RODAS NEGRAS: Capoeira, Samba, Teatro e Identidade Nacional (1930-1960)
Autor: Roberto Pereira
Prefácio: Flávio Gomes
SINOPSE
Impossível registrar os incontáveis agentes anônimos que contribuíram das mais diversas formas para a preservação e transformação por que passaram as diversas práticas da cultura afro-brasileira, assim como para a transformação da imagem e identidade do Brasil ao longo do século XX. Filhos de santo, empregadas domésticas, balconistas, cozinheiros… desempregados, ritmistas, enfim, pessoas que possuíam em comum o fato de serem negros, pobres e sonhadores. Era esse o mesmo perfil dos populares que compunham o elenco dos espetáculos do Teatro Experimental do Negro, os shows de Carlos Machado, o grupo Oxumaré, ou as rodas de capoeira das festas de largo, na Bahia, o bumba meu boi, na periferia de São Luís, o samba de roda, do recôncavo baiano, o maculelê, em Santo Amaro da Purificação. A construção de símbolos nacionais não é resultado de uma mera escolha e imposição das elites, do Estado, do capitalismo. Não é produto de mera “apropriação cultural”. Pelo contrário, o caso brasileiro é mais um exemplo de que se trata de uma complexa disputa ou de uma verdadeira guerra cultural travada entre diversos segmentos sociais em torno de práticas geralmente locais e originárias de/ou associadas a grupos étnicos.

----------------

TAREFAS A REALIZAR:
1. Responda com base na sinopse de Rodas Negras:
(a) Quem assina o prefácio?
(b) Em que localidade o texto situa o maculelê?
(c) Na periferia de qual cidade aparece o bumba meu boi?
2. Coloque em uma tabela Markdown, com as colunas Nº e Conteúdo, as linhas dos registros, começando pela que contém "Given: Expand the" e seguindo até a que contém "Looking at the", inclusive. Deixe de fora as imagens e as linhas em branco.
O texto e os registros não têm nenhuma relação entre si.

MATERIAL FORNECIDO:
----------------

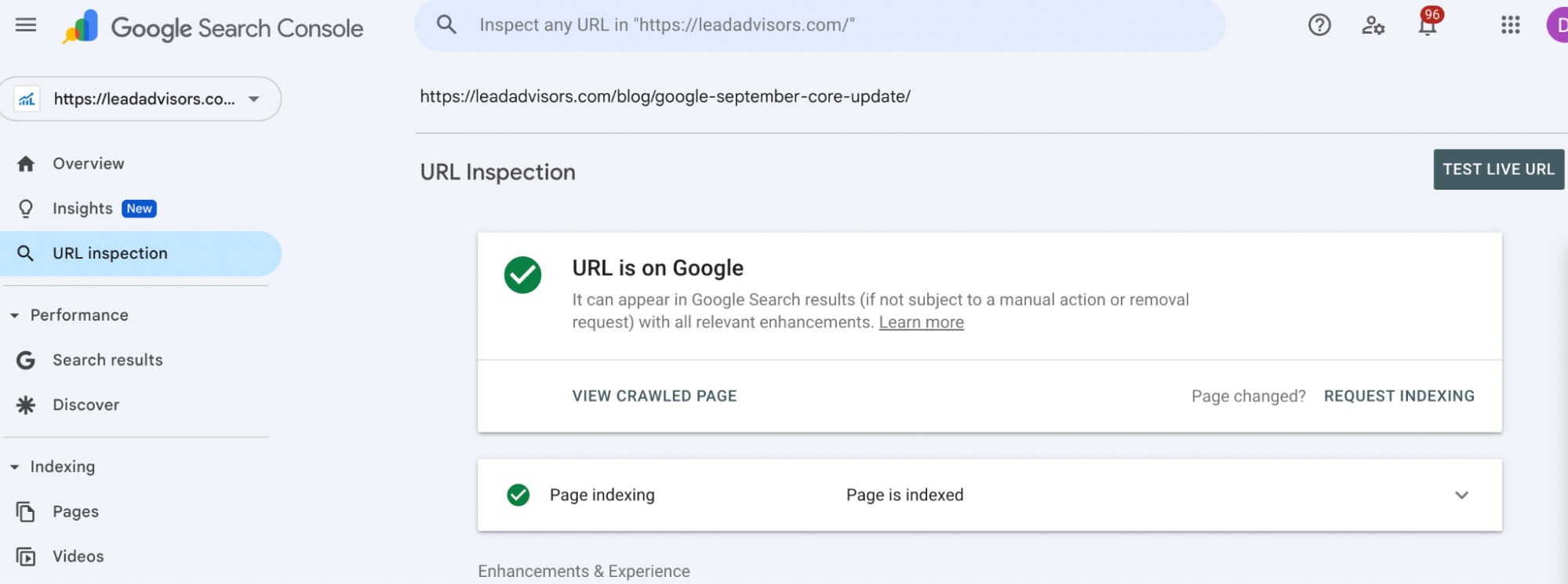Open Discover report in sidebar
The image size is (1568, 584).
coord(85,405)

----------------

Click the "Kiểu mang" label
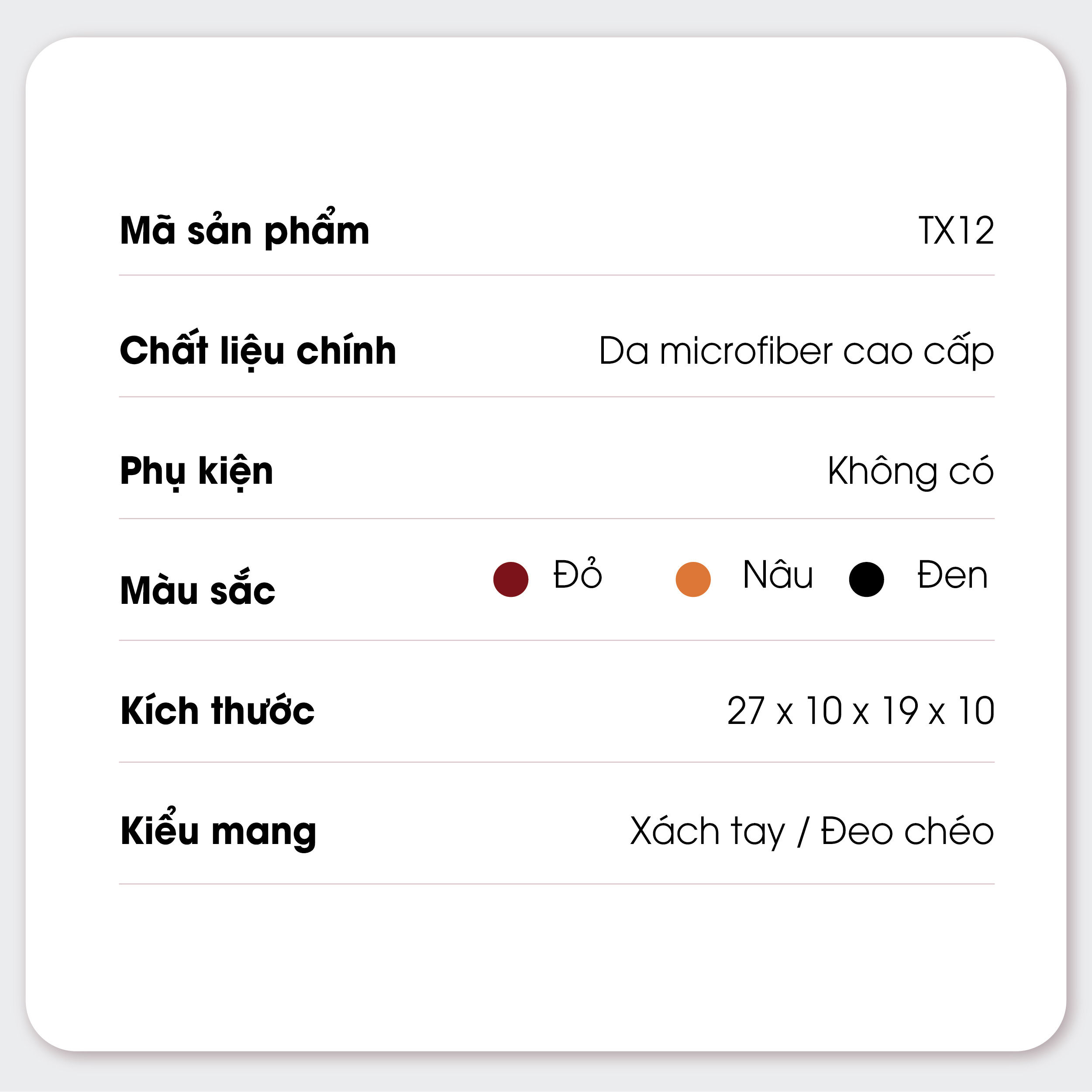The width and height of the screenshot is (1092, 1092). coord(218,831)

----------------

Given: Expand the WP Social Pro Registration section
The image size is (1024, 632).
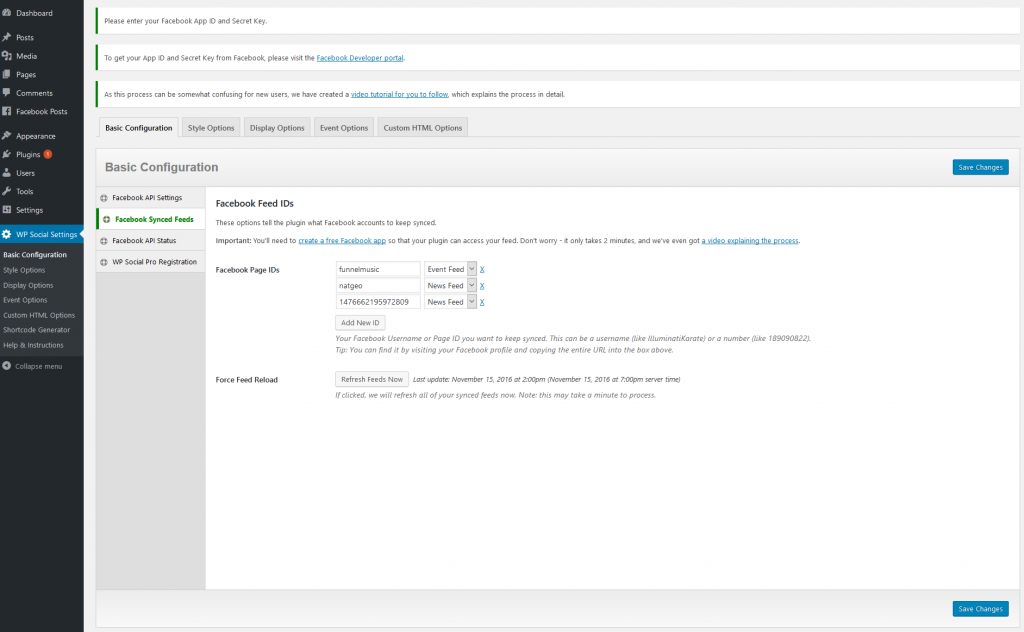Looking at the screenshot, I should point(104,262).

----------------

RESULTADOS:
1.
(a) Flávio Gomes.
(b) Em Santo Amaro da Purificação.
(c) São Luís.

2.
| Nº | Conteúdo |
|---|---|
| 1 | Given: Expand the WP Social Pro Registration section |
| 2 | The image size is (1024, 632). |
| 3 | Looking at the screenshot, I should point(104,262). |